Personal information
- Full name: Daniel James Preston
- Date of birth: 6 August 2000 (age 25)
- Position: Left back

Team information
- Current team: Alfreton Town

Youth career
- 2016–2019: Nottingham Forest

Senior career*
- Years: Team / Apps / (Gls)
- 2019–2021: Nottingham Forest / 0 / (0)
- 2019–2020: → Alfreton Town (loan) / 8 / (0)
- 2020–2021: → Grimsby Town (loan) / 25 / (0)
- 2021–: Alfreton Town / 62 / (1)

= Danny Preston =

English footballer (born 2000)

Daniel James Preston (born 6 August 2000) is an English professional footballer who plays as a left back for Alfreton Town in the National League North.

==Career==
===Nottingham Forest===
Preston joined the Nottingham Forest academy in 2016. During the 2018–19 season, Preston trained with the first team under Aitor Karanka.

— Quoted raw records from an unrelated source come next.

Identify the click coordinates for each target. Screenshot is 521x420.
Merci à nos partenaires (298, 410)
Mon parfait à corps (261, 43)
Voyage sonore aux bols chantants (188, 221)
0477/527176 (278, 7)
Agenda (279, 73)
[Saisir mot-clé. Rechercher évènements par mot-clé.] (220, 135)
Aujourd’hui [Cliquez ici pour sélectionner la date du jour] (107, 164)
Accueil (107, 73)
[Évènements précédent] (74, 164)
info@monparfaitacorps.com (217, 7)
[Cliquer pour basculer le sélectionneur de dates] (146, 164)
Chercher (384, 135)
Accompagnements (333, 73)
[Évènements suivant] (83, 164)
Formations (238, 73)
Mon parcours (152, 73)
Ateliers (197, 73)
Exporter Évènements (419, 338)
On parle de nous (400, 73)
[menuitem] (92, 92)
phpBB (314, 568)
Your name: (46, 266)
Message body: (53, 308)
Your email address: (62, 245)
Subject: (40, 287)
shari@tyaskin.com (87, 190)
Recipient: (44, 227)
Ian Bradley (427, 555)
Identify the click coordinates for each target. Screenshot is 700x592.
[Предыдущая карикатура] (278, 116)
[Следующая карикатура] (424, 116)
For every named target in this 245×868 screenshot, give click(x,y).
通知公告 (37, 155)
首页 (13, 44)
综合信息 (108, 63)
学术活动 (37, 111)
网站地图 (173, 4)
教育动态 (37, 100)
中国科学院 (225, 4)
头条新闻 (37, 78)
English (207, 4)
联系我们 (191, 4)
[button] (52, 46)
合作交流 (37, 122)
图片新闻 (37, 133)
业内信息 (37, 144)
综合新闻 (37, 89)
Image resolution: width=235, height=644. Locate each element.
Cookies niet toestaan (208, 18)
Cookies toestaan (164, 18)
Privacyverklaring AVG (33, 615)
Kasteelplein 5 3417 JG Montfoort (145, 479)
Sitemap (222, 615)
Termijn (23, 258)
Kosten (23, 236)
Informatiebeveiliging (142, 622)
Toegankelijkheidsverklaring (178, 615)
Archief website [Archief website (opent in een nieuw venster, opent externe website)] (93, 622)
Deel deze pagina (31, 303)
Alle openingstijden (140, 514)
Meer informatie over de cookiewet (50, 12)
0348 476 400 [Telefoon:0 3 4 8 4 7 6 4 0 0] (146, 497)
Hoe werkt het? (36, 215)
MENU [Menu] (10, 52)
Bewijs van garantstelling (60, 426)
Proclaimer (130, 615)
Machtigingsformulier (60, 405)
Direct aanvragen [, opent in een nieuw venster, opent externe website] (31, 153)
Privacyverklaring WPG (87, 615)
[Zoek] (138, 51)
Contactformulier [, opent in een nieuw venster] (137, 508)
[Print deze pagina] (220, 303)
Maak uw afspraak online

On 5 December 2019, Preston moved on loan to National League North side Alfreton Town. Preston made 8 appearances for Alfreton during his spell at the club.

On 3 September 2020, Preston made his second loan spell, joining EFL League Two side Grimsby Town on a season-long loan. He made his debut on 5 September 2020, starting in an EFL Cup match against Morecambe.

On 1 February 2021, Preston was recalled from his loan spell at Grimsby, having made 29 appearances.

===Alfreton Town===
At the end of the season, Preston was released by Forest. He spent time on trial with Forest Green Rovers in September 2021.

On 30 October 2021, Preston signed with National League North side Alfreton Town.